Il problema è legato alle differenze di temperatura all’interno del materiale stesso. Quando una parte del vetro si raffredda o si riscalda più velocemente delle altre, lo stress interno fa sì che l’oggetto si frantumi. Per evitare ciò, è necessario utilizzare un sistema di riscaldamento in grado di tenere il passo con il vetro in tempo reale.
Perché la velocità è fondamentale
Se utilizzate vecchie bobine resistive, state combattendo una battaglia persa in partenza. Queste bobine trattenono il calore per molto tempo, il che impedisce loro di reagire rapidamente.
Ecco perché preferiamo le lampade a infrarossi a onde corte. Queste lampade reagiscono in modo estremamente rapido: basta cambiare la tensione e il calore viene generato quasi immediatamente. In questo modo, potete regolare la temperatura in pochi millisecondi, mantenendo così il materiale nella “zona ideale” in cui rimane stabile.
Gli strumenti necessari
Per far funzionare questo sistema, avrete bisogno di tubi al quarzo ad alta potenza. È necessaria una densità di potenza sufficiente per riscaldare rapidamente la superficie del vetro, prima che il nucleo del tubo abbia il tempo di raffreddarsi.
Ma ecco un consiglio importante: non basta semplicemente collegare questi tubi alla rete elettrica. Avrete bisogno di controller SCR per gestire i cambiamenti di tensione rapidi. Inoltre, fate attenzione all’alloggiamento dei tubi: se inserite tubi ad alta potenza in uno spazio troppo piccolo, il calore riflessivo può essere devastante. Se non scegliete ventilatori adeguati per il raffreddamento, i connettori delle lampade potrebbero fondersi. Non è certo una situazione piacevole.
I compromessi (la verità nuda e cruda)
Niente è perfetto. Il prezzo da pagare per questa risposta rapida è una durata ridotta dei tubi. Poiché questi filamenti devono funzionare a temperature estremamente alte per produrre radiazioni a onde corte, i tubi di quarzo si usurano più velocemente rispetto ai modelli a onde lunghe. È semplicemente la natura della cosa.
Il mio consiglio? Tenete sempre a disposizione dei tubi di ricambio nel posto in cui lavorate.
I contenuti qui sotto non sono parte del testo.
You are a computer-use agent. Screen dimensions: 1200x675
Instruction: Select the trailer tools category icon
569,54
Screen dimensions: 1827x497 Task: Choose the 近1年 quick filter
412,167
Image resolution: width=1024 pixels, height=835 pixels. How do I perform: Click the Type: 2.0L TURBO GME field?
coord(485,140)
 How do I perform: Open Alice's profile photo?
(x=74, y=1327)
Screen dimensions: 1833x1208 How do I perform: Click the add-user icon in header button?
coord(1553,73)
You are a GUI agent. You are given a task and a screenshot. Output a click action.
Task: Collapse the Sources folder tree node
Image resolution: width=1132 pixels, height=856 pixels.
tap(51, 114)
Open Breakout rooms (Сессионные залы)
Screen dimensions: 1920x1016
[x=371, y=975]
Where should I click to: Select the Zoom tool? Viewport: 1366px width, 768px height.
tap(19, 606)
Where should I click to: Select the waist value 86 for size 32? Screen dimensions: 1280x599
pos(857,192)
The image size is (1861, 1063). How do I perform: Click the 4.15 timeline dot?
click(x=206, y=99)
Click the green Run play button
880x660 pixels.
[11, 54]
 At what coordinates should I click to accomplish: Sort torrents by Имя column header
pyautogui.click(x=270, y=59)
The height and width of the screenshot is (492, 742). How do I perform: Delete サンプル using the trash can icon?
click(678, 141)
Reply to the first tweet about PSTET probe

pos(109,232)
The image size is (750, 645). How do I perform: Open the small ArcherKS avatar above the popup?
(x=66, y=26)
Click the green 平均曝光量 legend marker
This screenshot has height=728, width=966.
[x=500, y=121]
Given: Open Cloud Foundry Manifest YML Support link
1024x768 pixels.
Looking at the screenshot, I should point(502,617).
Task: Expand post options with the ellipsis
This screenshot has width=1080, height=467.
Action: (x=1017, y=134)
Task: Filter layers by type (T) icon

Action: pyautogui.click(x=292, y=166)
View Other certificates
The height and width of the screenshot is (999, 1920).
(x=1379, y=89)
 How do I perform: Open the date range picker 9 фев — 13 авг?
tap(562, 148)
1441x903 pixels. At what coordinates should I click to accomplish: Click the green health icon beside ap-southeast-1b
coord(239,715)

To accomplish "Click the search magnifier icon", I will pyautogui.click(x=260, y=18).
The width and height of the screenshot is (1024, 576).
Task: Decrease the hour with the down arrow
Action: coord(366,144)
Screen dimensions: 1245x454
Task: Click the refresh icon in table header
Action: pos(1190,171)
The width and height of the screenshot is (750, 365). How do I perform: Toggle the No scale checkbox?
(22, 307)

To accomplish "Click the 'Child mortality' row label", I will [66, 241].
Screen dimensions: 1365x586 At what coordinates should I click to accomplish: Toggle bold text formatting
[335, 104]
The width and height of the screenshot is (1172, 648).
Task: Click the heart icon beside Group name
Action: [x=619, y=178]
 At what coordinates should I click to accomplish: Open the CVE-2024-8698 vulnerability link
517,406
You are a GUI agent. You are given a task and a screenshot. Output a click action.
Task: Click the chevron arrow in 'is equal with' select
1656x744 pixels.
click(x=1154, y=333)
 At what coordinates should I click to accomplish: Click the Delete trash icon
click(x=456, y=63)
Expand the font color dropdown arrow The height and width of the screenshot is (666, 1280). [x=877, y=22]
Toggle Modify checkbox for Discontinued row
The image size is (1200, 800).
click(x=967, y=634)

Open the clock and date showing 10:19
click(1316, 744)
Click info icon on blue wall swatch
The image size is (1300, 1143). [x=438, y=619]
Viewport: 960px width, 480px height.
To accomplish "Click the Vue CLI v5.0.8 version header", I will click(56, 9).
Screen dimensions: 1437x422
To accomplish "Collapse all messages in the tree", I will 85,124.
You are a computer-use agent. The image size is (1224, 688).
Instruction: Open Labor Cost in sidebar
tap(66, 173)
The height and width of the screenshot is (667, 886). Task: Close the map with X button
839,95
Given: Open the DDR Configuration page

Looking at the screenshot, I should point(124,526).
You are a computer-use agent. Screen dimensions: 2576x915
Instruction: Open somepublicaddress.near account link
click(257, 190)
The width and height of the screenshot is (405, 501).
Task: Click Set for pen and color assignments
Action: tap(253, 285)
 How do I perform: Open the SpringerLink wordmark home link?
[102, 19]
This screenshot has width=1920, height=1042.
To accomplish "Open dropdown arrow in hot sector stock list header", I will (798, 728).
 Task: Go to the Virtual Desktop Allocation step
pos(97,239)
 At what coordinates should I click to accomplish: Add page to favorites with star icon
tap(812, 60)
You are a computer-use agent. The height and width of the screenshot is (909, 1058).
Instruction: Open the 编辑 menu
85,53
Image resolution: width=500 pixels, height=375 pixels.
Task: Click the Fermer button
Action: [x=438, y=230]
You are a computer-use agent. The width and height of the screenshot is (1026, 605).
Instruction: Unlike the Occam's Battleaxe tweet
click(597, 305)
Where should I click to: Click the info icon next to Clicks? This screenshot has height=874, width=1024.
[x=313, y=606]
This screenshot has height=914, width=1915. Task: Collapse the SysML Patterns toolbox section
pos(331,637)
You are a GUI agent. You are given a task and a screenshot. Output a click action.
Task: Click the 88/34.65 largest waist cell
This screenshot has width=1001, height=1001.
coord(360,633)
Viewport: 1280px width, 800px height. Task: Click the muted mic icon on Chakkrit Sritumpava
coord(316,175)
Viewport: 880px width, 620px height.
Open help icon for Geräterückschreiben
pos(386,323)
È meglio avere dei tubi di scorta pronti all’uso, piuttosto che dover interrompere il lavoro mentre aspettate la consegna dei nuovi tubi.
E, per l’amor del cielo, utilizzate cavi resistenti al calore. I cavi normali diventano fragili dopo pochi cicli di riscaldamento, e questo rappresenta davvero un problema da evitare.